Data shown =>
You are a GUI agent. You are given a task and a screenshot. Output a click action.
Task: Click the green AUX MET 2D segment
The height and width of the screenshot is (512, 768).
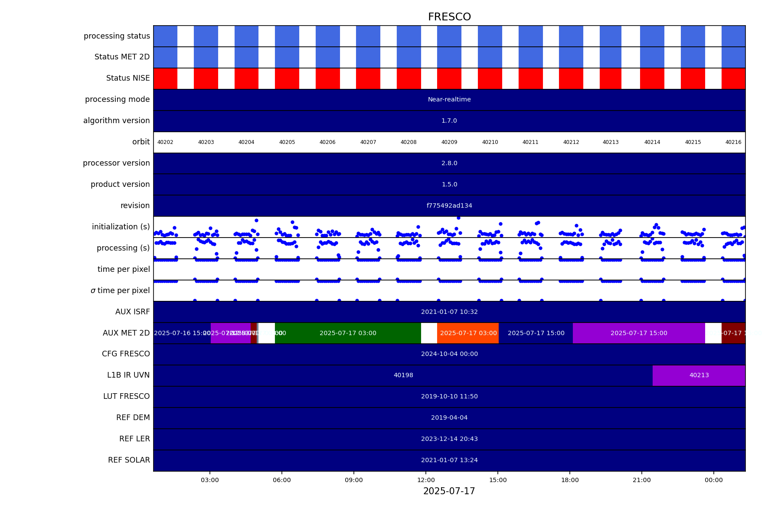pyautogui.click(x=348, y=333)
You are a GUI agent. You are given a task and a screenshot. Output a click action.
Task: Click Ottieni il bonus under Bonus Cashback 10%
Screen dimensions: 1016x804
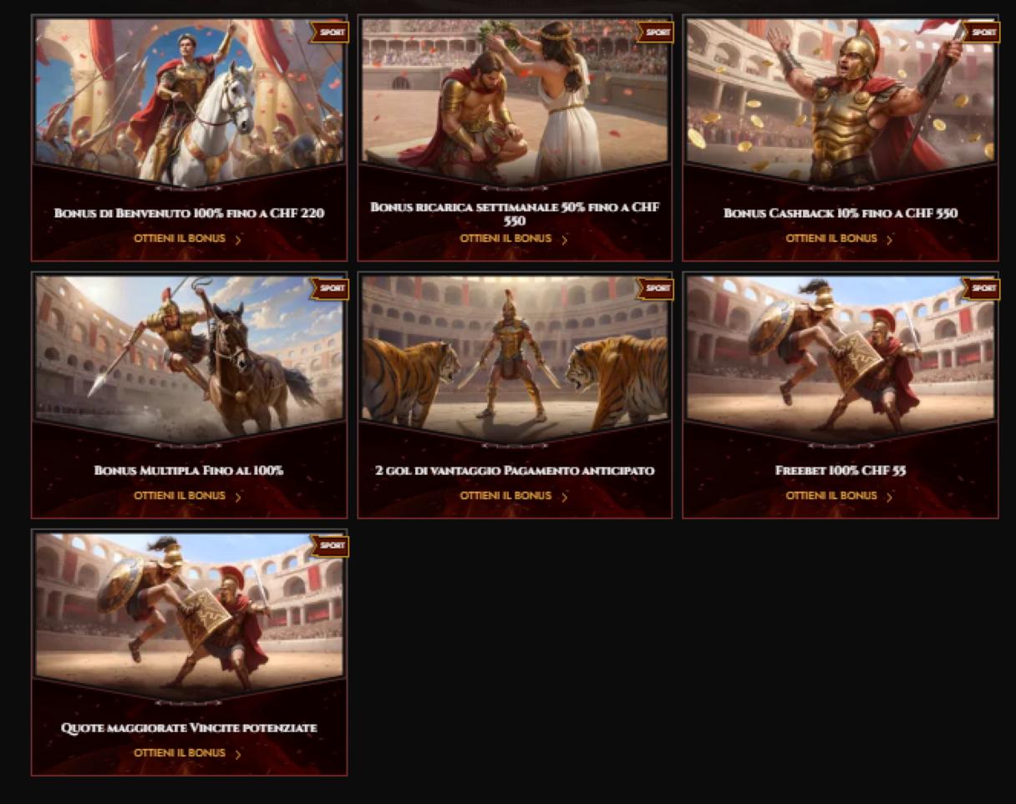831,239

==

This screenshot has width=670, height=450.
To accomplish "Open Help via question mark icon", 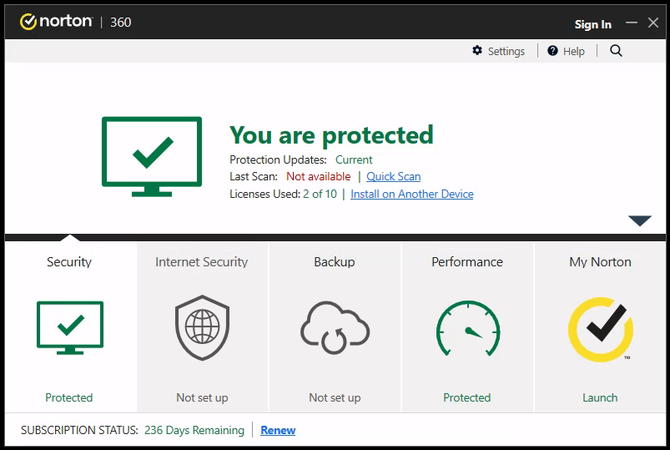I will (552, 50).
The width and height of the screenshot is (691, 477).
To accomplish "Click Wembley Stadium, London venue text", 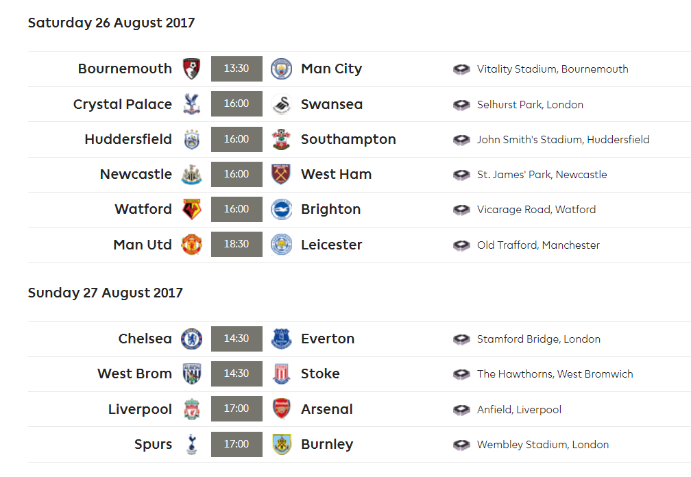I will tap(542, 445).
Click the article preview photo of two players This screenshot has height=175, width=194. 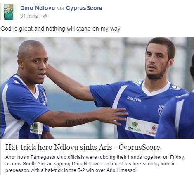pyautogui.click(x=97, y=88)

==

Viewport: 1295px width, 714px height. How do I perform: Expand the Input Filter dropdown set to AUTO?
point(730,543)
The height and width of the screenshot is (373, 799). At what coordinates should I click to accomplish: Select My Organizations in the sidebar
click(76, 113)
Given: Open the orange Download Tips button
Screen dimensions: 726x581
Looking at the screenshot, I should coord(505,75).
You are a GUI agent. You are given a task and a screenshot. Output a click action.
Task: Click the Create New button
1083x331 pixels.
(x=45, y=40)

Instructions for the task =>
Return only the part of the records above that opens with the line containing "The height and width of the screenshot is (373, 799)." and closes with the line containing "Given: Open the orange Download Tips button", ends included.

Task answer =>
The height and width of the screenshot is (373, 799). At what coordinates should I click to accomplish: Select My Organizations in the sidebar
click(76, 113)
Given: Open the orange Download Tips button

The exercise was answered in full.